Wall Mile 12

Wall Mile 12 [HB 166–7]

We now take the leafy lane (keeping the large shed to our left and the modern house to our right), which is Chare Bank, heading downhill with the old church (it has Anglian origins) perched on a mound to our left, until we reach a curious low metal gate which guards the entrance to the path. The sensible walker is advised not to attempt limbo-dancing under it. We turn right and, on the far side of the main road, can see the Three Tuns pub; that is where we are aiming for, as we now cross that road (in which we are aided by an elongated traffic island). On the corner, next to the pub, the road sign (which is set virtually directly on top of the curtain wall) helpfully points westwards towards Hadrian’s Wall.

We are now back on the Military Road (as the street name board reminds us) and can cross over to the northern pavement at our convenience. Our path is now leading us out through the western limits of Heddon towards open country, now accompanied by the vegetationally hirsute ditch over the low wall to our right, the line of the curtain wall to our left (beneath the road, naturally), and the Vallum in the fields further south. Is the curtain wall actually there? Be patient and you will be enlightened.

Ditch to the right, curtain wall under road, Vallum in fields to the left

At the end of this segment of the Military Road, the modern road branches off to the right to cross the A69 and you can see the orphaned section of the original road produced by this diversion when the new route was built. Excavation beneath this section (part of a study to determine the likely effect of heavy military vehicles travelling elsewhere on the Military Road) showed that the foundations of the curtain wall were still intact here, even if they have vanished (or, more correctly, been removed) elsewhere.

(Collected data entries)
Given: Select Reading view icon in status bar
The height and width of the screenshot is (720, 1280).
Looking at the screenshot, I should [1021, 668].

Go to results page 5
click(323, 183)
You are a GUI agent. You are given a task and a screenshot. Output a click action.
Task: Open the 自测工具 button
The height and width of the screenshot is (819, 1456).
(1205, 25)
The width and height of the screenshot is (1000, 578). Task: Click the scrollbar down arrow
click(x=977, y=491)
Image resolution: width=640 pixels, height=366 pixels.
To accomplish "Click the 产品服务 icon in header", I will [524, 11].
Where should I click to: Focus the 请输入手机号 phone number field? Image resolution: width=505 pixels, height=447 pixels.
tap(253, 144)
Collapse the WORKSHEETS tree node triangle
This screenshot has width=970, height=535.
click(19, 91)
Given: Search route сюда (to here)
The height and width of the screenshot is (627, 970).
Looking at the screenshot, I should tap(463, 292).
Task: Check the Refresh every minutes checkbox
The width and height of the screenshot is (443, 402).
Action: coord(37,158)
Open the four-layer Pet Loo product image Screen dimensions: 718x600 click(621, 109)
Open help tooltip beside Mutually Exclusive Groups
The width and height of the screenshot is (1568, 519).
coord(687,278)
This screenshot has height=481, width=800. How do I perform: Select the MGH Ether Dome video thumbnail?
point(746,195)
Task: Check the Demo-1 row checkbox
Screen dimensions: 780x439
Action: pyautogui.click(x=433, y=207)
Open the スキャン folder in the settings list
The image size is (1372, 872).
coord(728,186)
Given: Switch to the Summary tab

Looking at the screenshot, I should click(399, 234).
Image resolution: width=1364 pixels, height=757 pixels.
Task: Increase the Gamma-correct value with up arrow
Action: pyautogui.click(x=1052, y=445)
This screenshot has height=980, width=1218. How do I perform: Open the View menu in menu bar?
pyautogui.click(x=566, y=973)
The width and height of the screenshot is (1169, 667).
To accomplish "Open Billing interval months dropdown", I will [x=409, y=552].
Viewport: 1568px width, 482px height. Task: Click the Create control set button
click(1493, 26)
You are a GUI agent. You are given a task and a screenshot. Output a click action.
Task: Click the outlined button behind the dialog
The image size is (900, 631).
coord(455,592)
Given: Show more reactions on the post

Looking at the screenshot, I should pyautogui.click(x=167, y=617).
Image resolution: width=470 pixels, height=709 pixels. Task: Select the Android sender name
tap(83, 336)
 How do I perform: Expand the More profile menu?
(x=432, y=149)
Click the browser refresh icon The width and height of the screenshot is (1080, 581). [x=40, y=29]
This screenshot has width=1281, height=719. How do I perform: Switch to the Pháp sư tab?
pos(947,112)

:: List of tasks ::
[A] Decide whether each statement agrees with the Wall Mile 12 passage, answering yes or no and quoting the words of the passage that settle it. (i) The old church beside Chare Bank has Anglian origins. (ii) The walker is advised to limbo-dance under the low metal gate. (iii) Excavation beneath the orphaned section of road found the curtain wall foundations still intact.
[B] According to the Wall Mile 12 passage, what pub can be seen on the far side of the main road?
[C] Resume the Wall Mile 12 walk description from the point where it stops.

:: Responses to the tasks ::
[A]
(i) Yes: "the old church (it has Anglian origins)"
(ii) No: "The sensible walker is advised not to attempt limbo-dancing under it."
(iii) Yes: "showed that the foundations of the curtain wall were still intact here"

[B] The Three Tuns.

[C]
The orphaned road with the curtain wall beneath it

The orphaned road with the curtain wall beneath it

Heading northwards over the bridge, our enjoyment of this section is not particularly enhanced as we pass over the A69 by the accompanying roar of the traffic beneath us. When the dual carriageway was rather thoughtlessly inserted across the line of the Wall in 1975, excavation revealed the remains of a culvert carrying the Rudchester Burn under the curtain wall.

The bridge is a good place to cross over, and at the junction, like the B6318, we also turn left, proceeding behind the Armco barrier. Soon we reach a gate, go down some steps, and begin the climb up towards the site of Milecastle 13.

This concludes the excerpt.